Between Wounded Knee and My Lai another American atrocity occurred- bigger than either of them, yet today largely forgotten. But for the existence of a single photograph, it would have been entirely lost in time.

In March 1906, American soldiers on the island of Jolo in the southern Philippines surrounded and killed 1000 local men, women, and children, known as Moros, on top of an extinct volcano. The so-called 'Battle of Bud Dajo' was hailed as a triumph over an implacable band of dangerous savages, a "brilliant feat of arms" according to President Theodore Roosevelt. Some contemporaries, including W.E.B. Du Bois and Mark Twain, saw the massacre for what it was, but they were the exception and the U.S. military authorities successfully managed to bury the story. Despite the fact that the slaughter of Moros had been captured on camera, the memory of the massacre soon disappeared from the historical record.
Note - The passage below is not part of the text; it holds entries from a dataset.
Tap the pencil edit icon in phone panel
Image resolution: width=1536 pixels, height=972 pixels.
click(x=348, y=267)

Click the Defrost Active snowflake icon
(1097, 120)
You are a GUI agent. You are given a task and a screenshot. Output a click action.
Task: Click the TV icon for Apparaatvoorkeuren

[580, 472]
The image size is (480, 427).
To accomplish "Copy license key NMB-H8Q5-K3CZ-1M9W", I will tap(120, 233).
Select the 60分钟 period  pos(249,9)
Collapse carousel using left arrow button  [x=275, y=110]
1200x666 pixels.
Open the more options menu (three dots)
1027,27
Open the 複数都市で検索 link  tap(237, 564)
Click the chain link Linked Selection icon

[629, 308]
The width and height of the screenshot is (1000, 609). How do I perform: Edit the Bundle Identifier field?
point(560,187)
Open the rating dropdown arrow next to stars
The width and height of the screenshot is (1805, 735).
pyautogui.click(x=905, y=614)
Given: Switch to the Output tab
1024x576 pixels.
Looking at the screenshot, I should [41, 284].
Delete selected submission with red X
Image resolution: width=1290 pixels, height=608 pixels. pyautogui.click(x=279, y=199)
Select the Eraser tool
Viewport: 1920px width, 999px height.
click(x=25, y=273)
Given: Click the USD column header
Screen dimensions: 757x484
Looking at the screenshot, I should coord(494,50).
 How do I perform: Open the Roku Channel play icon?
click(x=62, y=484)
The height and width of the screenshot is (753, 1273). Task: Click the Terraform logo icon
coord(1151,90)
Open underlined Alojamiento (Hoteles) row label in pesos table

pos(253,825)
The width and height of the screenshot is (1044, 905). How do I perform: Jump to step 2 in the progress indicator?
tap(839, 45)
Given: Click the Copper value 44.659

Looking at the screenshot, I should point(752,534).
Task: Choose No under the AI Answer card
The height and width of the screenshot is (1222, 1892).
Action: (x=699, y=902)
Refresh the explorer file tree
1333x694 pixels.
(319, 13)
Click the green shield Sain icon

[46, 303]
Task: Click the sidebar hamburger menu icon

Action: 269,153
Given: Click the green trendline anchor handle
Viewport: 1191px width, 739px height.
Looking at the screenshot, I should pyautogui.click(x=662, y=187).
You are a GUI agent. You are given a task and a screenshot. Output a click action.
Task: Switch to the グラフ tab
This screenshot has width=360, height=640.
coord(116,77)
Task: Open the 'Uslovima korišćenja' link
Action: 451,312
In Massacre in the Clouds, Kim A. Wagner meticulously recovers the history of a forgotten atrocity and the remarkable photograph that exposed its grim logic. His vivid, unsparing account of the massacre-which claimed hundreds more lives than Wounded Knee and My Lai combined-reveals the extent to which practices of colonial warfare and violence, derived from European imperialism, were fully embraced by Americans with catastrophic results.